Besides, several improvements committed to bsd.lv shortly before the hackathon have been integrated into the OpenBSD tree:

  • Multiple consecutive space characters in the input file are now preserved even outside literal mode. This agrees with what groff does and may be useful for better control over -Tascii formatting, though it is hardly portable to other output formats and not recommended for general use. (Kristaps)

  • The right text margin does not apply to literal context any more. This helps several pages to render prettier, in particular in the Perl manuals, but also some in base, e.g. syslog.conf(5). (Kristaps)

  • The .Cd (configuration declaration) and .Rv (return value) mdoc(7) macros are no longer restricted to certain page sections. (Kristaps)

  • A bug was fixed that caused some strings to be treated as macro invocations even when they were quoted. (Kristaps)

  • In -Txhtml mode, auto-closing of the LINK tag was fixed. (Daniel Friesel)

  • The \*(Ba predefined string "|" is now correctly treated as a delimiter. In particular, it does not get a leading dash any more when occurring inside the .Fl (flag) macro. (Kristaps)

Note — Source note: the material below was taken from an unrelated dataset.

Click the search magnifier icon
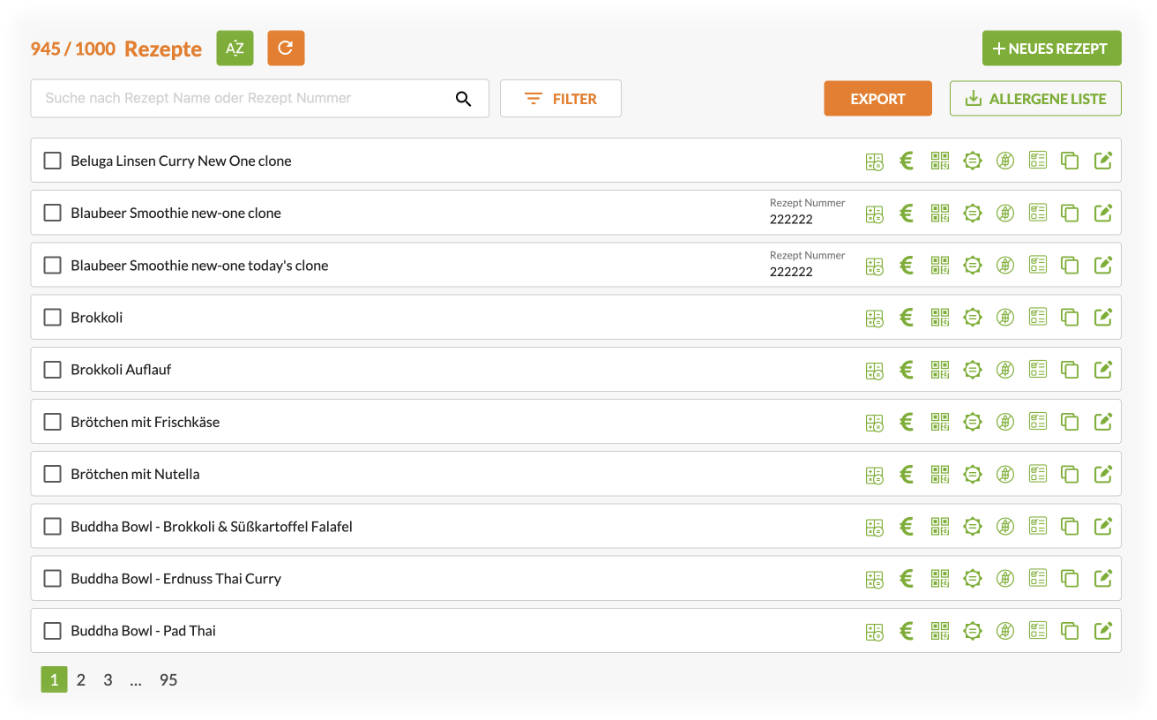 point(463,99)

  • The expected position of the EXIT STATUS section within the page was corrected to conform to FreeBSD conventions. (Ulrich Spoerlein)

  • The input column number is no more used to identify the first macro on a line. This broke when there is white space between the initial control character ('.') and the macro itself. (Kristaps)

  • The mdoc_arg* family of functions was modified to use enum instead of int return types, improving type safety and easing debugging. (Kristaps)

The last of the changes listed above have just been committed to both the bsd.lv portable tree and the OpenBSD in-tree production mandoc. New stuff is already starting to come in from the c2k10 hackathon and the GSOC, so stay tuned for more news in the future...

Bug reports should be sent to (kristaps _AT_ openbsd.org) and (schwarze _AT_ openbsd.org). A list of known issues is available on the todo list and more information can be found at mdocml.bsd.lv.

(Comments are closed)


Comments
  1. By Chris Bennett (chrisbennett) webmaster@bennettconstruction.us on www.bennettconstruction.us

    The right text margin does not apply to literal context any more. This helps several pages to render prettier, in particular in the Perl manuals,

    I can verify this, much nicer (proper!) presentation in one of my own perl scripts! Hurray!

  2. By J.C. Roberts (jcr) jcr@designtools.org on http://www.designtools.org

    I saw a somewhat misinformed question elsewhere, namely, "Why are OpenBSD and NetBSD using mandoc while FreeBSD is using mdocml?"

    The answer is simply the two are one in the same. Kristaps had some historical reason for the older "mdocml" name, but the new name of "mandoc" has seemed to replace it in most common usage.

    Comments
    1. By Kristaps Dzonsons (kristaps) on

      > I saw a somewhat misinformed question elsewhere, namely, "Why are OpenBSD and NetBSD using mandoc while FreeBSD is using mdocml?"
      >
      > The answer is simply the two are one in the same. Kristaps had some historical reason for the older "mdocml" name, but the new name of "mandoc" has seemed to replace it in most common usage.

      Well, an OpenBSD dev (you know who you are) did suggest "mandocpig" as an alternative... half manual, half document, and half pig.